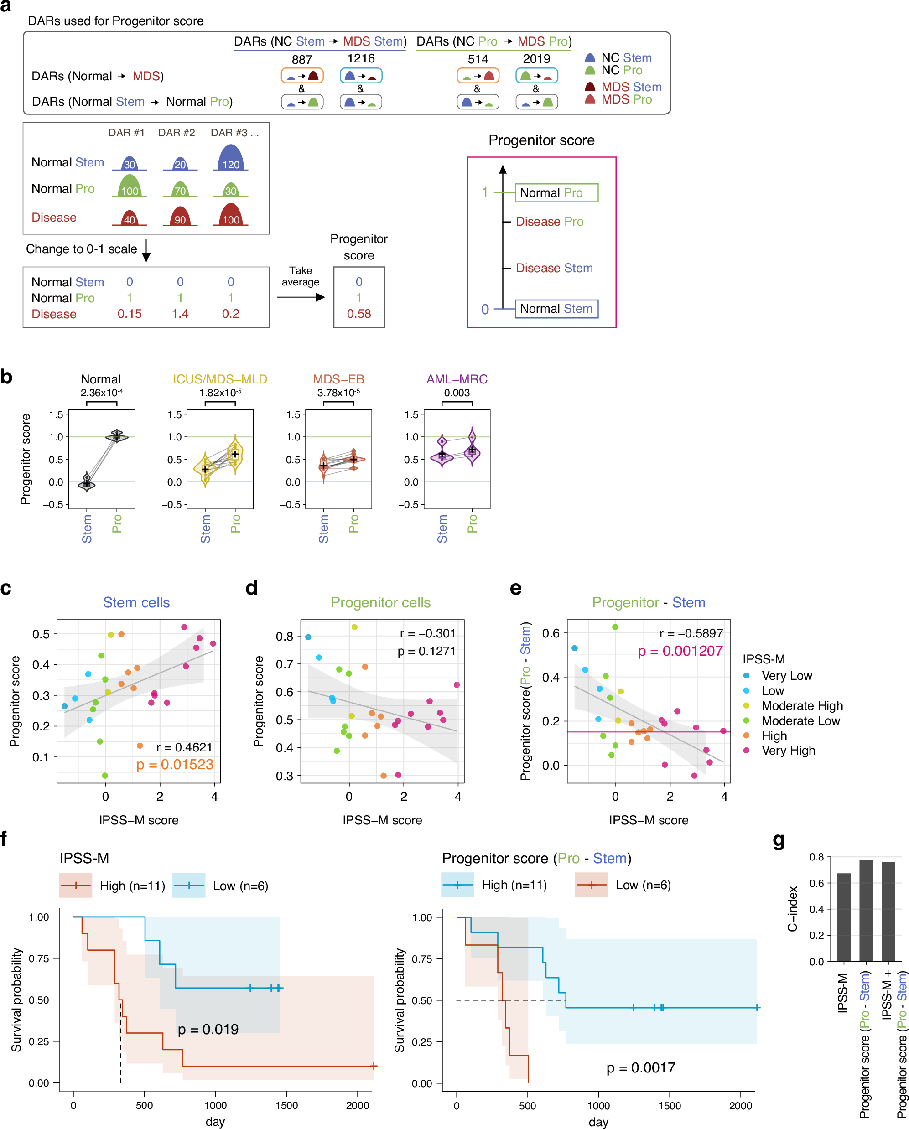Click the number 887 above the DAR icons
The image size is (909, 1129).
302,60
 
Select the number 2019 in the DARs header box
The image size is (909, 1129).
536,59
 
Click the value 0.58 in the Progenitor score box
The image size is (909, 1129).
359,314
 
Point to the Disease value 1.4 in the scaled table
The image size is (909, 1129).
180,314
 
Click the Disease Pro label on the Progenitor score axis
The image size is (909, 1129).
549,222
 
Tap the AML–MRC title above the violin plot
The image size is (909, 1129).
457,379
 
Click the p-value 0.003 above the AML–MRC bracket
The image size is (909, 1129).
457,393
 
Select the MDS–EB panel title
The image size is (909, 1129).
338,379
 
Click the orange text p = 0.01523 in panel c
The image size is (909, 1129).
175,764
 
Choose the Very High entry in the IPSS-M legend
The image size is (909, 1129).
788,751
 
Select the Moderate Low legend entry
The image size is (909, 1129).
800,720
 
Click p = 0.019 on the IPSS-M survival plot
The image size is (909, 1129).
208,1030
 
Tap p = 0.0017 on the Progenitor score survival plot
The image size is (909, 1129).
640,1068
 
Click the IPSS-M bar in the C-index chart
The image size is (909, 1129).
843,917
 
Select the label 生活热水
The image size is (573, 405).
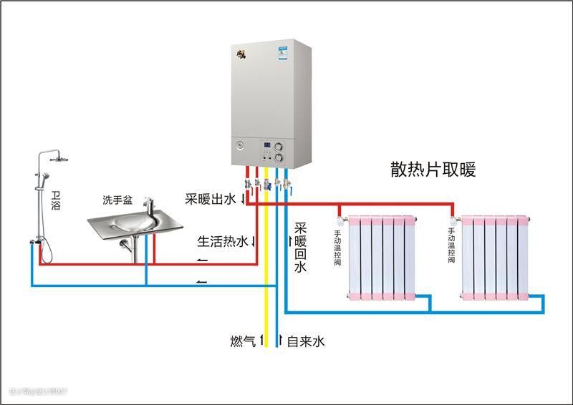click(x=222, y=241)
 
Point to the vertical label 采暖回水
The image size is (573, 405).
click(x=299, y=248)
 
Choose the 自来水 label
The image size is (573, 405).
click(x=306, y=341)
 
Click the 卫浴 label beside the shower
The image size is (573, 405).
click(x=56, y=200)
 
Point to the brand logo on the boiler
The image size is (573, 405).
click(x=241, y=53)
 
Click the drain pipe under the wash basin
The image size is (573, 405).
click(x=132, y=250)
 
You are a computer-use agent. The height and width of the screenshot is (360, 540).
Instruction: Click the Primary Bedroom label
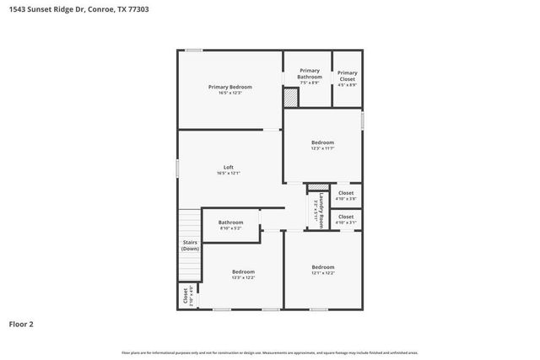230,87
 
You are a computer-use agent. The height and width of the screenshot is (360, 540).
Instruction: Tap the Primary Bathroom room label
309,73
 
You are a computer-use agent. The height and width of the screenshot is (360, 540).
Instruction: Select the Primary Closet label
347,73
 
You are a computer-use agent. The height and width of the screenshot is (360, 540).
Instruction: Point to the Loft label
228,167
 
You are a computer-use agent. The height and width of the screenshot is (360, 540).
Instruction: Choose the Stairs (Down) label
190,245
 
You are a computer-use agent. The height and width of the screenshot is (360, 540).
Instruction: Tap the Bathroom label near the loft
230,223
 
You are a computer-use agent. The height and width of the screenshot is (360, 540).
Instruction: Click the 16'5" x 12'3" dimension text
230,93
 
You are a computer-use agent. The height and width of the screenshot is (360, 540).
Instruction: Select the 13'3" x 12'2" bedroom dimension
243,277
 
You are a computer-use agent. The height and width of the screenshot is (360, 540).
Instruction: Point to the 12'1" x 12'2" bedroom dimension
322,273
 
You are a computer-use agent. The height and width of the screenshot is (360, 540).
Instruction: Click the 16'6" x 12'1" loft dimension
228,173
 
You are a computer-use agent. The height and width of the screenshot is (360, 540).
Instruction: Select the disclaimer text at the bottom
269,352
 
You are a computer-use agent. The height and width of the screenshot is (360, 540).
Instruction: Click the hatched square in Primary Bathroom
290,98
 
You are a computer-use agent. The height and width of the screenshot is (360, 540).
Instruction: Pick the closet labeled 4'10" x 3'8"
346,196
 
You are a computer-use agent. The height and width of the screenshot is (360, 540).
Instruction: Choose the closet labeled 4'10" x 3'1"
346,219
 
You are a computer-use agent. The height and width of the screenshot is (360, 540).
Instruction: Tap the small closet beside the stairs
186,297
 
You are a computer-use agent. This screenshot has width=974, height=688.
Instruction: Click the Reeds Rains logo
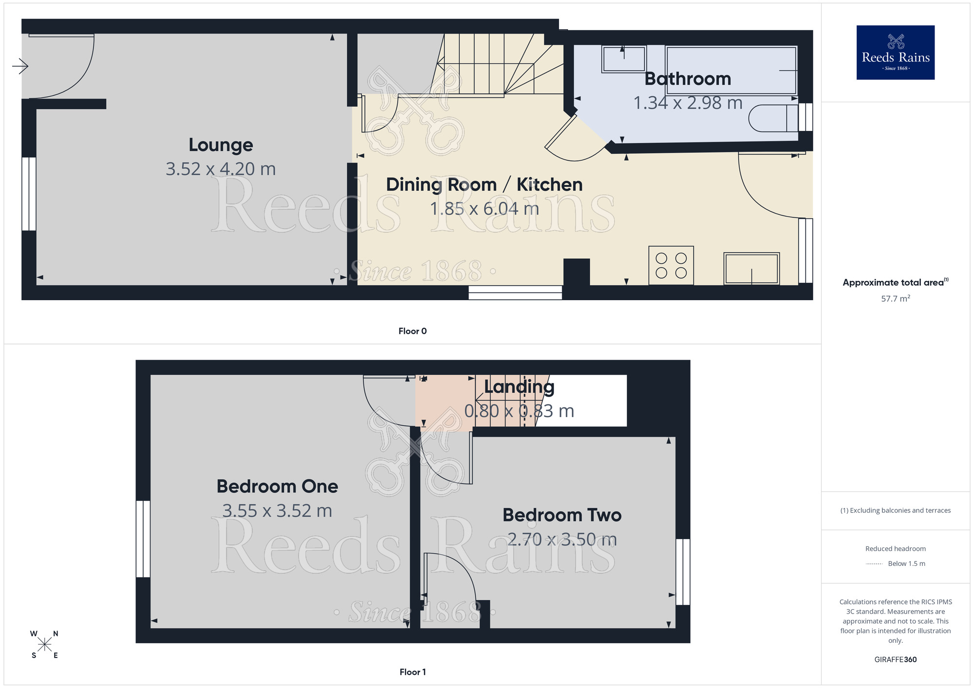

------------------------

Please tally the lines in the data above that contain the string "legend", matching case exactly, and reply with the count alone.

2